If the device is lost/broken/stolen then the user can register another device with its personal key. Though, in this case, the network should wait for some time, for example, 24 hours, to be sure that the previous device (in a couple with the personal key) is not used anymore.
Since every transaction must have two signatures – by device and user, the device alone can’t be used to harm its user.
But an incorrect or tampered device can be used to submit conflicting transactions to the network (for example, with the same counter). This will split the network if no other consensus algorithm is involved.
But we can assume that manufacturer has no incentives to make incorrect devices to harm the network.

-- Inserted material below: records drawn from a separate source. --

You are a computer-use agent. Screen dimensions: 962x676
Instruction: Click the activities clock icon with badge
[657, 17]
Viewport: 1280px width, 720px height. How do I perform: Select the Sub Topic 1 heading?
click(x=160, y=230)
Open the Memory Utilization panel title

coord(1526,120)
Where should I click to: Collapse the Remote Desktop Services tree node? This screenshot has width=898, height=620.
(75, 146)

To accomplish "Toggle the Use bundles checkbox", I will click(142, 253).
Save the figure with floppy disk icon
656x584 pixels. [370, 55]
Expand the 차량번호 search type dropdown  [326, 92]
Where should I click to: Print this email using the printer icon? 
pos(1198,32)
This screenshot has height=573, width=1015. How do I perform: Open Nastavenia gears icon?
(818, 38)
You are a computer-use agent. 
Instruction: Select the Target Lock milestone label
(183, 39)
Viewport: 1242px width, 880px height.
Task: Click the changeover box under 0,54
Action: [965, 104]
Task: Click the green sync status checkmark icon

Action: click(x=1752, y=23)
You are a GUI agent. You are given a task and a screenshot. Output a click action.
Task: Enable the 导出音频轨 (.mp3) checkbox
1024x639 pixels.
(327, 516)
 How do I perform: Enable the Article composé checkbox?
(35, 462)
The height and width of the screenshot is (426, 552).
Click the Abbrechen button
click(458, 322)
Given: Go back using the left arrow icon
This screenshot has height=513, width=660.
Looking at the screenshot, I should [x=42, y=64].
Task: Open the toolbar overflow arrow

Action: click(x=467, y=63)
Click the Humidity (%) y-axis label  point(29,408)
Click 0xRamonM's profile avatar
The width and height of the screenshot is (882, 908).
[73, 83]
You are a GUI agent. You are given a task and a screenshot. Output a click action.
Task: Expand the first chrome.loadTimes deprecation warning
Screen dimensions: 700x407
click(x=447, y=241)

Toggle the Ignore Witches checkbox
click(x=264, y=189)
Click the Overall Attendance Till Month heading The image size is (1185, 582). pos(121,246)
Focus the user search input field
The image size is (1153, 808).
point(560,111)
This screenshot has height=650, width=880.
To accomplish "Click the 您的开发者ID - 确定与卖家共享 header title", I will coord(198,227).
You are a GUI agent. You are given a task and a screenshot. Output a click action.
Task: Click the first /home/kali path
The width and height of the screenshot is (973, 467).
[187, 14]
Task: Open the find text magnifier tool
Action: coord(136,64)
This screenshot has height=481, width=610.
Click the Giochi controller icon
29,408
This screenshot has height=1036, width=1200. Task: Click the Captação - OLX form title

So, the only threat is device tampering. Even though modern FIDO keys are tamper-resistant, their security is probably not enough to be used in blockchain networks, because there were no reasons to make them fully tamper-proof in usage with centralized servers. But nearly tamper-proof technology is certainly possible.
6. (Super) Efficiency
As for this blockchain efficiency, it’s certainly unreachable for ordinary blockchains. Because in this architecture, no additional communication to resolve possible conflicts is needed AT ALL. Every possible conflict is resolved immediately in an independent and coherent fashion.
7. Final Words
This is, of course, only a high-level overview of blockchain architecture. A lot of details are skipped. But I hope it can be seen that this architecture is a real solution to a lot of blockchain problems.